## Pointing entries for screenshots and pages
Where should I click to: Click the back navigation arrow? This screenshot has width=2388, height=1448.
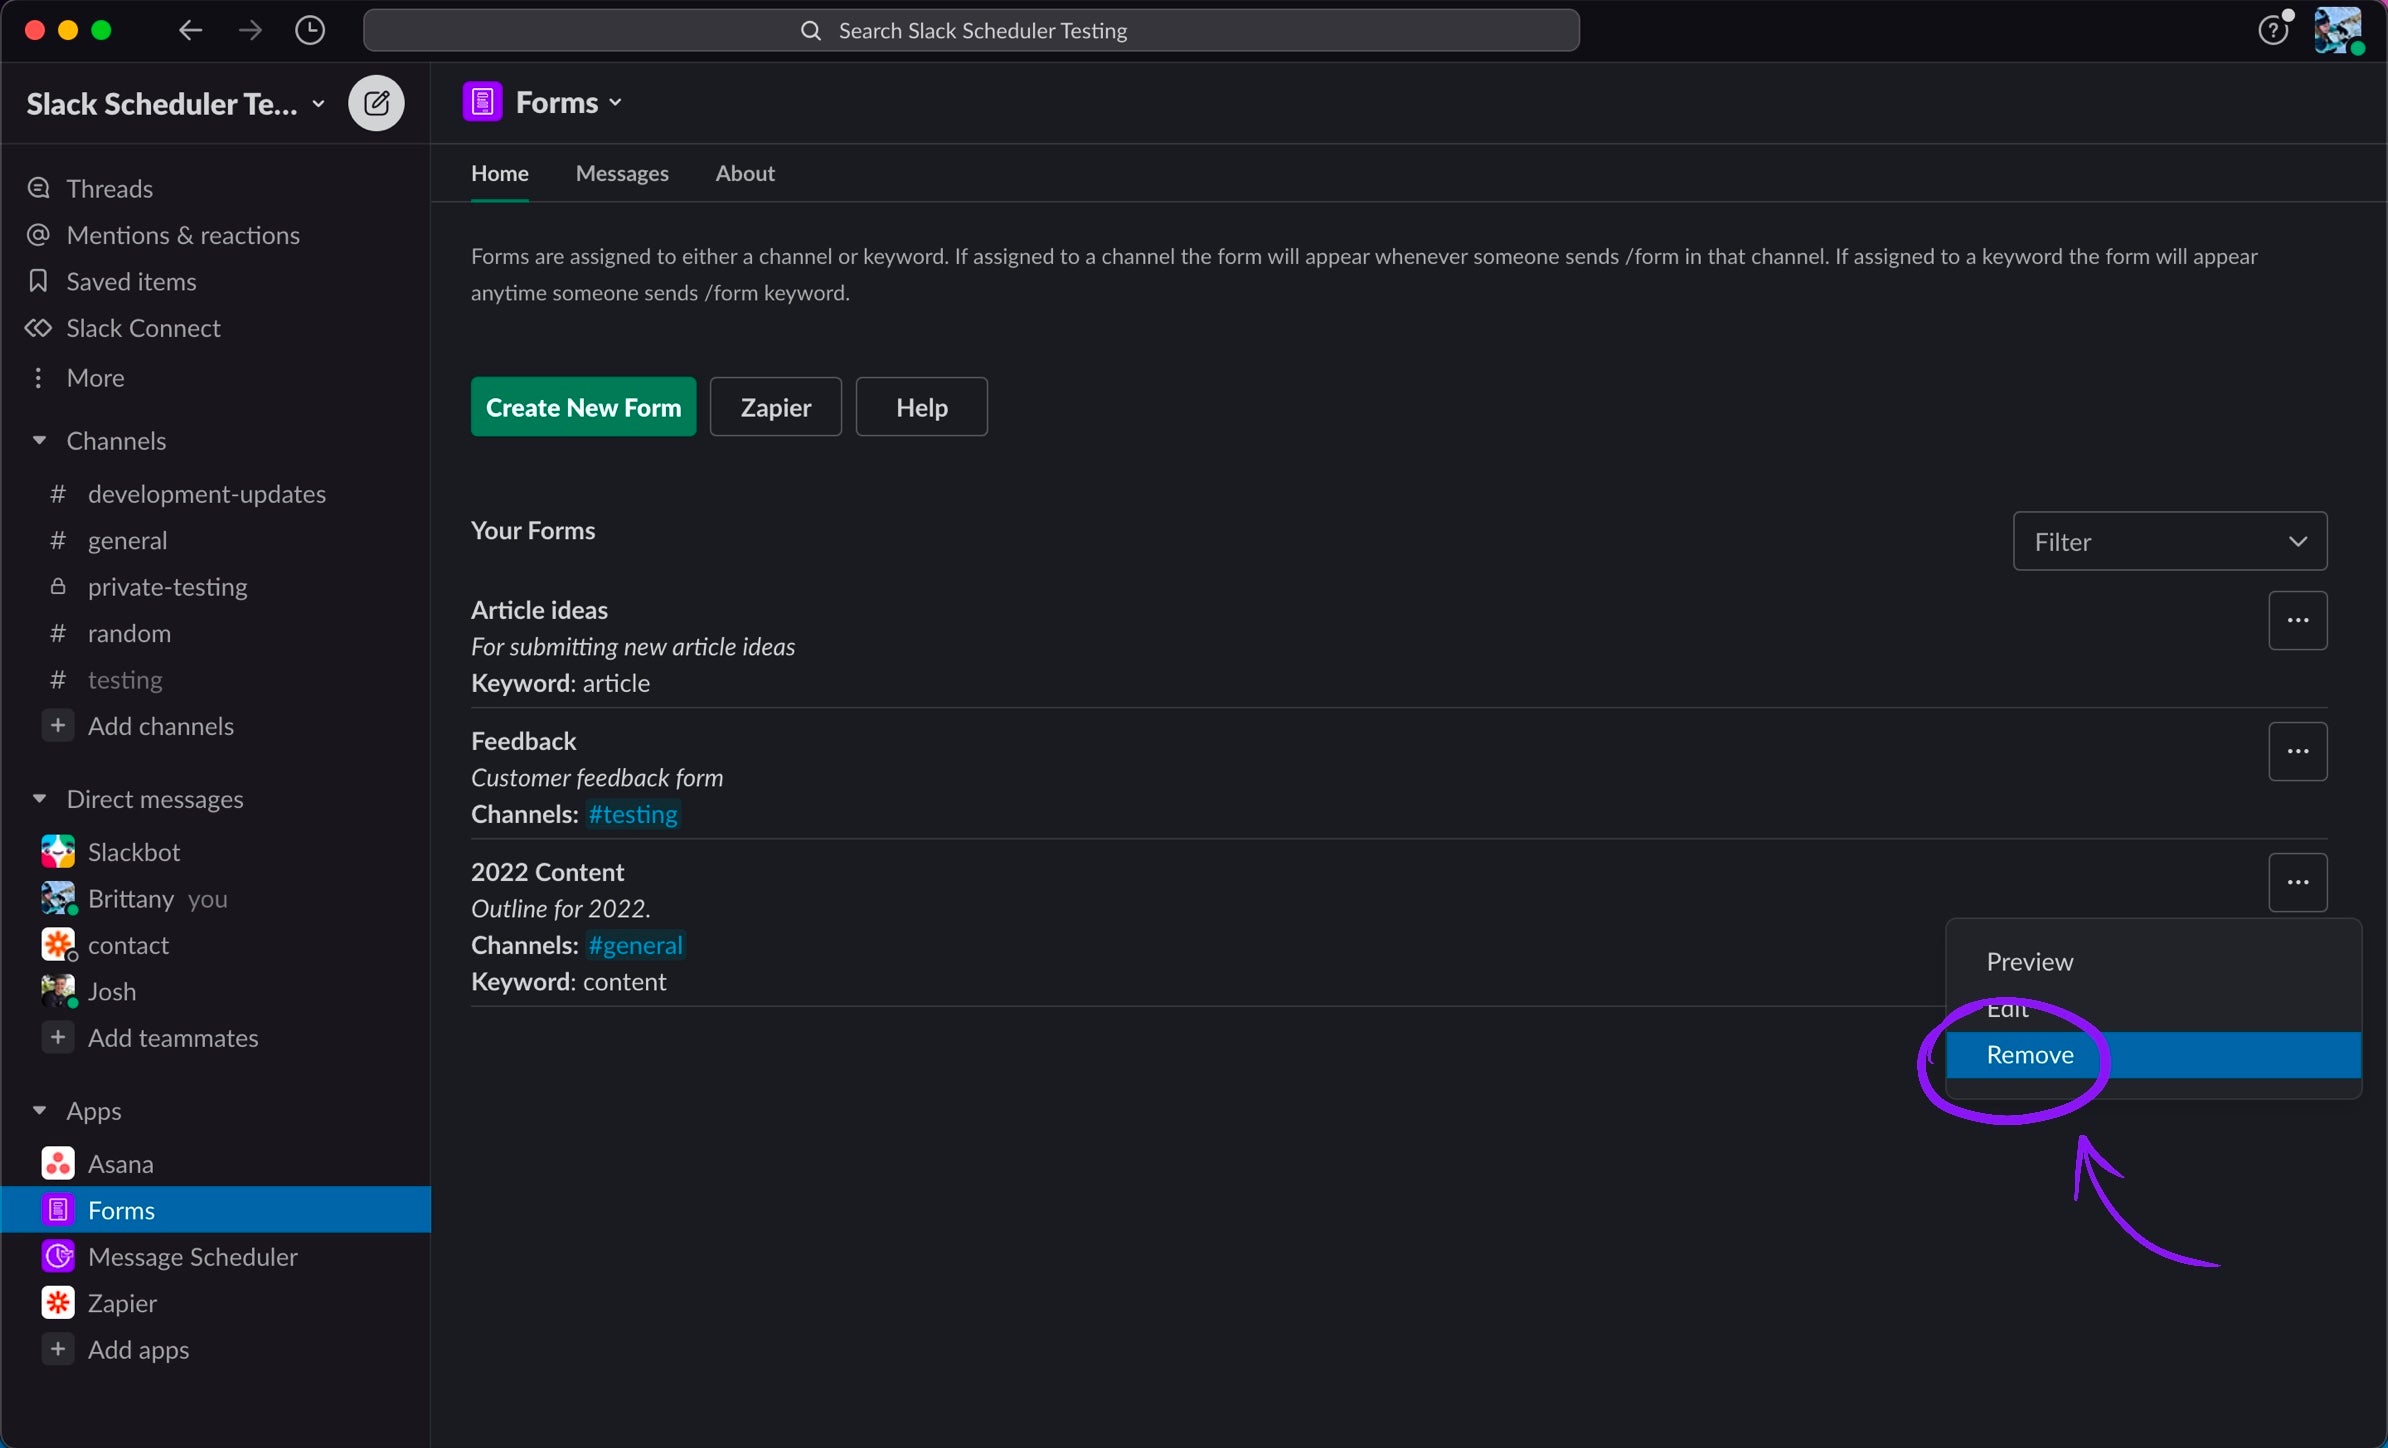(190, 30)
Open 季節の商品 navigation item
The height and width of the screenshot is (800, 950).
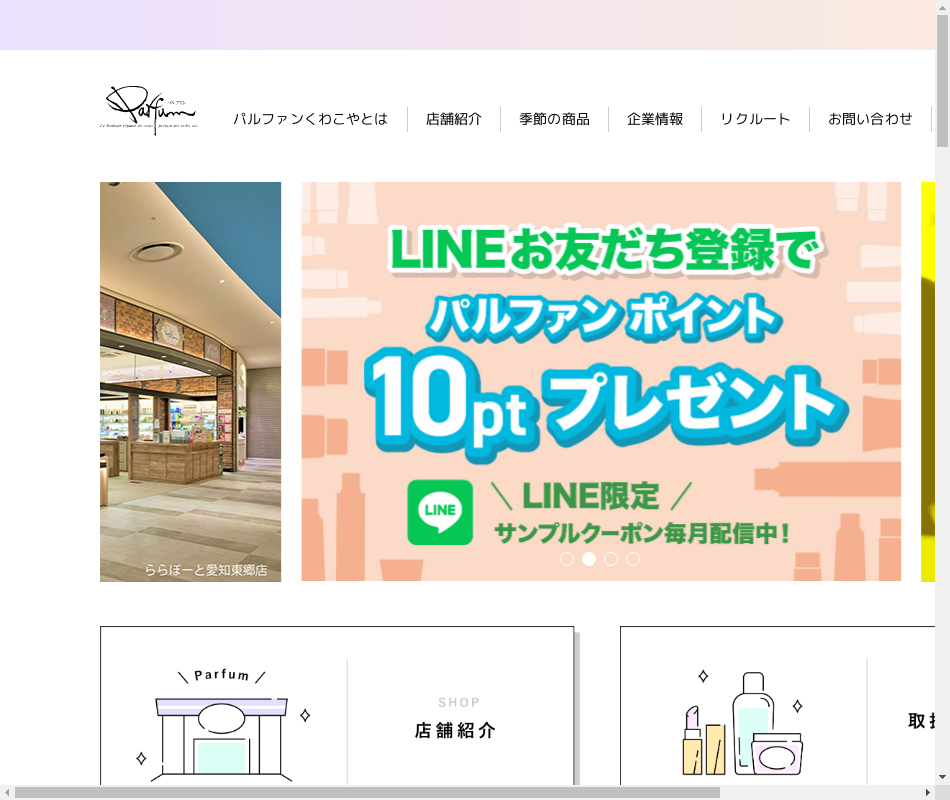pos(554,119)
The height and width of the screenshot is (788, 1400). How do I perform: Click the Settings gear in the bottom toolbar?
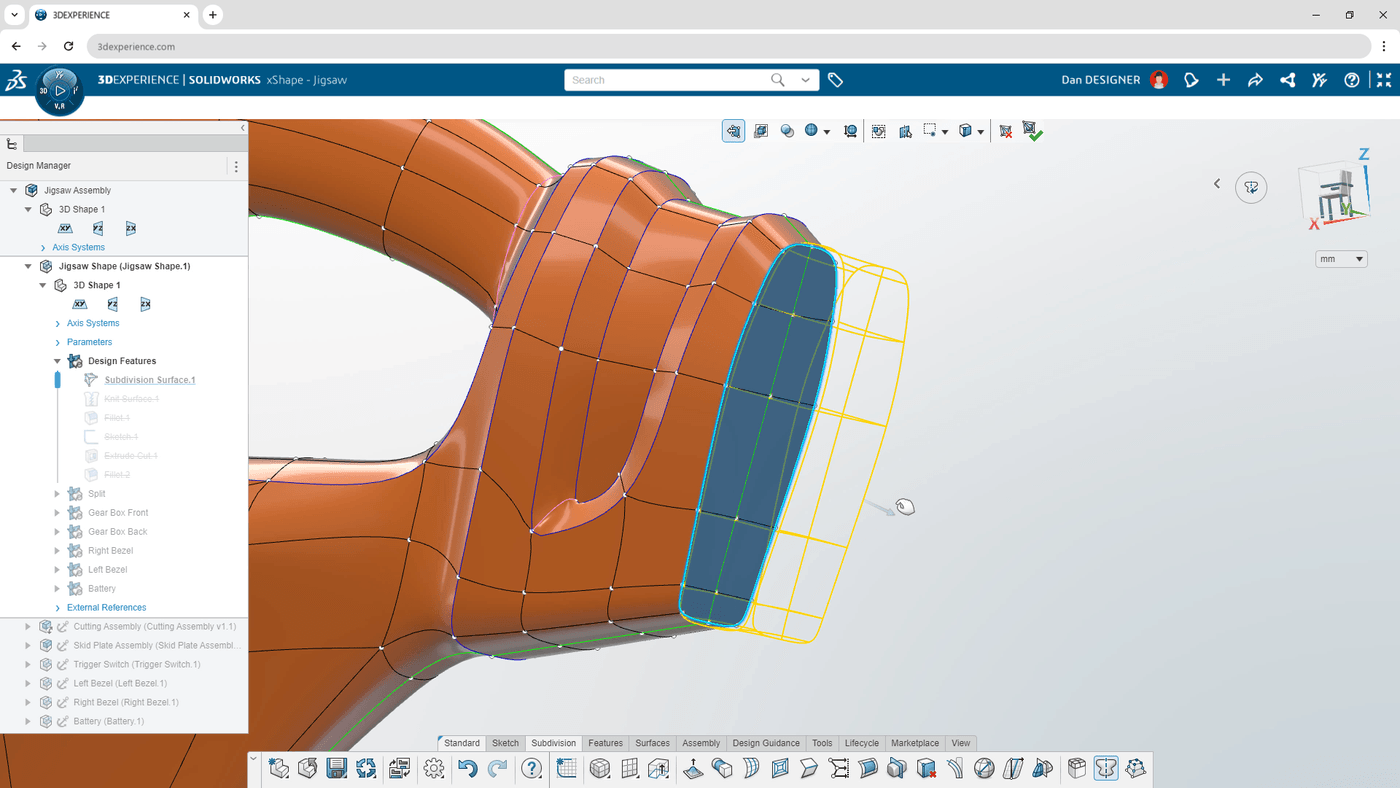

## WRITTEN INSTRUCTION
Reproduce every entry above word for word, omitting the pictures.

## SOLUTION TO THE PROBLEM
Where should I click to: Click the back navigation arrow? This screenshot has width=2388, height=1448.
(190, 30)
Open 季節の商品 navigation item
The height and width of the screenshot is (800, 950).
pos(554,119)
The height and width of the screenshot is (788, 1400). How do I perform: Click the Settings gear in the bottom toolbar?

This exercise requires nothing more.